*Written task*.
Rewrite the portion of the Karnataka High Court judgment header between "R.F.A.NO.792 OF 2006" and "SRI.VICTOR MANOHARAN, ADVOCATE)", inclusive, changing "APPELLANT" to "PETITIONER".

Citation : 2022 Latest Caselaw 8175 Kant
Judgement Date : 6 June, 2022

Karnataka High Court
Siddappa S/O Late Lingappa vs Sakamma W/O Shivamallappa on 6 June, 2022
Bench: S.R.Krishna Kumar
                             1



     IN THE HIGH COURT OF KARNATAKA, BENGALURU

         DATED THIS THE 6TH DAY OF JUNE, 2022

                           BEFORE

     THE HON'BLE MR. JUSTICE S.R.KRISHNA KUMAR

                R.F.A.NO.792 OF 2006 (PAR)
BETWEEN

SIDDAPPA
S/O LATE LINGAPPA
AGED ABOUT 54 YEAS
R/AT TAGADUR, D.K HUNDI,
NANJANGUD TALUK
MYSORE DISTRICT-571 001
                                             ...APPELLANT
(BY SRI.VICTOR MANOHARAN, ADVOCATE)

AND

1.     SAKAMMA
       W/O SHIVAMALLAPPA
       AGED ABOUT 46 YEARS
       R/O BULLIJI, GATTE MOLE,
       BIJLIPURA HOBLI, MALAVALLI TALUK
       MANDYA DISTRICT-571 401

2.     BHAGYA
       AGED ABOUT 42 YEAS
       W/O SIDDALINGAPPA
       R/AT BEHIND RAMALINGESWARA HIGH SCHOOL
       GANESHNAGAR, N.R. MOHALLA
       MYSORE-571 001

3.     THAYAMMA
       AGED ABOUT 48 YEARS
       W/O MANJUNATH
       NEW HOUSING BOARD,
       NAMIHALLI CROSS, CHANNARAYAPATNA
                             2



      HASSAN DISTRICT-573 201
4.    SHIVAMMA, MAJOR
      W/O LATE LINGAPPA
      R/AT TAGADUR, NANJANGUD TALUK
      MYSORE DISTRICT-571 001

5.    NAGAPPA
      AGED ABOUT 52 YEARS
      S/O LATE LINGAPPA

6.    CHINNASWAMY
      AGED ABOUT 50 YEARS
      S/O LATE LINGAPPA

7.    BASAVARAJ
      AGED ABOUT 51 YEARS
      S/O LATE LINGAPPA

8.    MALLESAIAH
      AGED ABOUT 41 YEARS
      S/O LATE LINGAPPA

      RESPONDENTS 5 TO 8 ARE
      R/AT TAGADUR, D.K HUNDI,
      NANJANGUD TALUK
      MYSORE DISTRICT-571 001
                                          ...RESPONDENTS

(BY SRI ABUBACKER SHAFI, ADVOCATE FOR R1 TO R4
    R5 TO R8 SERVED)

*Record set*.

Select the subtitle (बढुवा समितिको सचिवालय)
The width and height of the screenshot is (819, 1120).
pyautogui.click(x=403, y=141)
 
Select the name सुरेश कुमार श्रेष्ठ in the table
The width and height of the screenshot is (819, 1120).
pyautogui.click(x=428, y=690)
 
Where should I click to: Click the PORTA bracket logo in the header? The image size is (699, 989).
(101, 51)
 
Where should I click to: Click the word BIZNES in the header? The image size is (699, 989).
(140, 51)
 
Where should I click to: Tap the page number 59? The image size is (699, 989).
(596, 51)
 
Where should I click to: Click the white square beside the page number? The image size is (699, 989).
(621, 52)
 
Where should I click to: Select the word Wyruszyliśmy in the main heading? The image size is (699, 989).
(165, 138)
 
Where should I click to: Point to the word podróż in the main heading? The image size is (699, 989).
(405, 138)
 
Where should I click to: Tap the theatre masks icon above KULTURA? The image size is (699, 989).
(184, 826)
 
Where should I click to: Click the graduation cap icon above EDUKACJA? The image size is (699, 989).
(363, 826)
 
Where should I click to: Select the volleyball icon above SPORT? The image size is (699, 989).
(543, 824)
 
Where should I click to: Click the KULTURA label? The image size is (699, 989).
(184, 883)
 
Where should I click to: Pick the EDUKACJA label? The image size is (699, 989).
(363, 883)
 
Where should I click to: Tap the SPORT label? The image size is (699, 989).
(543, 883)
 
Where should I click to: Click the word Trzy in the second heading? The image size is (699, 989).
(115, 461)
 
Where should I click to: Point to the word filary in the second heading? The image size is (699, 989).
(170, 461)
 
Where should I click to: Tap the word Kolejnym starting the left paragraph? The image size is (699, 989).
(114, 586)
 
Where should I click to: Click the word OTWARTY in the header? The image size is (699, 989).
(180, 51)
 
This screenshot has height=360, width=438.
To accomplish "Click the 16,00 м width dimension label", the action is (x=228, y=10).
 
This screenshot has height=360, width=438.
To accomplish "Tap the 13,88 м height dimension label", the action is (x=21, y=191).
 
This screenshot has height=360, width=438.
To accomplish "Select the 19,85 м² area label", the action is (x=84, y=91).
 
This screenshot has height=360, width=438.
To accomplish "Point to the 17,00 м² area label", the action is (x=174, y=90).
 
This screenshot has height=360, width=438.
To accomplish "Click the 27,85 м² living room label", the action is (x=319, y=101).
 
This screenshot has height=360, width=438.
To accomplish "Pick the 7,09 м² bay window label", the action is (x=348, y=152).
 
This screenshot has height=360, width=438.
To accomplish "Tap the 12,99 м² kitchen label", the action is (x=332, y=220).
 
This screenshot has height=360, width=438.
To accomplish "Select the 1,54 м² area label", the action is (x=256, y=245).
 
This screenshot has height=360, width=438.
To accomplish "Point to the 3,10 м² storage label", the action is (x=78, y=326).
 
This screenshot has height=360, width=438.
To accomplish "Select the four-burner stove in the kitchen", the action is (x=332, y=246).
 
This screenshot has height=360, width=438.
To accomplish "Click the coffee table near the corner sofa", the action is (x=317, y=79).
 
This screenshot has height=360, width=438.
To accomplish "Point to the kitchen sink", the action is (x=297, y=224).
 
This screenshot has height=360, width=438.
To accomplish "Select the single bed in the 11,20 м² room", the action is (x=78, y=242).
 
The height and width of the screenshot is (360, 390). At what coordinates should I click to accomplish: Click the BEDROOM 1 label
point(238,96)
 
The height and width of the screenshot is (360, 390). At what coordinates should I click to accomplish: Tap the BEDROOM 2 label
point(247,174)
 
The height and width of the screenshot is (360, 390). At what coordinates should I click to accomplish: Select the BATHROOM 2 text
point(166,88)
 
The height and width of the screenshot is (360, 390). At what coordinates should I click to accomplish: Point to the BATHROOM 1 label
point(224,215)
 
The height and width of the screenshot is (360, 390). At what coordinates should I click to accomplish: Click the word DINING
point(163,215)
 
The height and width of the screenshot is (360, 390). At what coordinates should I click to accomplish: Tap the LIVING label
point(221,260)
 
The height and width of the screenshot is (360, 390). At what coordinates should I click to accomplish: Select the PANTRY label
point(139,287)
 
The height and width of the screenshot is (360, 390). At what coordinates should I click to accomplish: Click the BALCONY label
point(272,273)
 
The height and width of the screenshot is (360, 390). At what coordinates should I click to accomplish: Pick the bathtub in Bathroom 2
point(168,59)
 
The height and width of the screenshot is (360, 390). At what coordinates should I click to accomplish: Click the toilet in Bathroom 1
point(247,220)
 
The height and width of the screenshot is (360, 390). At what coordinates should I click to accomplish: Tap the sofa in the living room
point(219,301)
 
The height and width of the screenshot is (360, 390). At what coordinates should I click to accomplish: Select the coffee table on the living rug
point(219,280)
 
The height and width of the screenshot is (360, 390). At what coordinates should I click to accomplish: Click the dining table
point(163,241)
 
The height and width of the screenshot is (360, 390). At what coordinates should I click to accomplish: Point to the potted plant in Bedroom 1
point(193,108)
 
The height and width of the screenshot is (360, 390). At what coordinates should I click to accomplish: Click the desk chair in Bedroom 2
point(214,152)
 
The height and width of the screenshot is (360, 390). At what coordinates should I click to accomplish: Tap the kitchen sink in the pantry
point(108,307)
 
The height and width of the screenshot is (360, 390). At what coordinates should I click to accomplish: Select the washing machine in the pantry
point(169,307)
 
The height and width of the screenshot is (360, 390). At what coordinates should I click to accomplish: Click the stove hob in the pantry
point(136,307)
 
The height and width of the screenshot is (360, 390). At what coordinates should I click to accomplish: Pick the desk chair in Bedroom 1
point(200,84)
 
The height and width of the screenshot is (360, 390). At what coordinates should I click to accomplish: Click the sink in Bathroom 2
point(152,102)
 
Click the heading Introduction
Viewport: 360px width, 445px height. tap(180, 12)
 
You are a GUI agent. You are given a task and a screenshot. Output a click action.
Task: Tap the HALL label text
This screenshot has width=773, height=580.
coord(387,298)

*Expected output*.
R.F.A.NO.792 OF 2006 (PAR)
BETWEEN

SIDDAPPA
S/O LATE LINGAPPA
AGED ABOUT 54 YEAS
R/AT TAGADUR, D.K HUNDI,
NANJANGUD TALUK
MYSORE DISTRICT-571 001
                                             ...PETITIONER
(BY SRI.VICTOR MANOHARAN, ADVOCATE)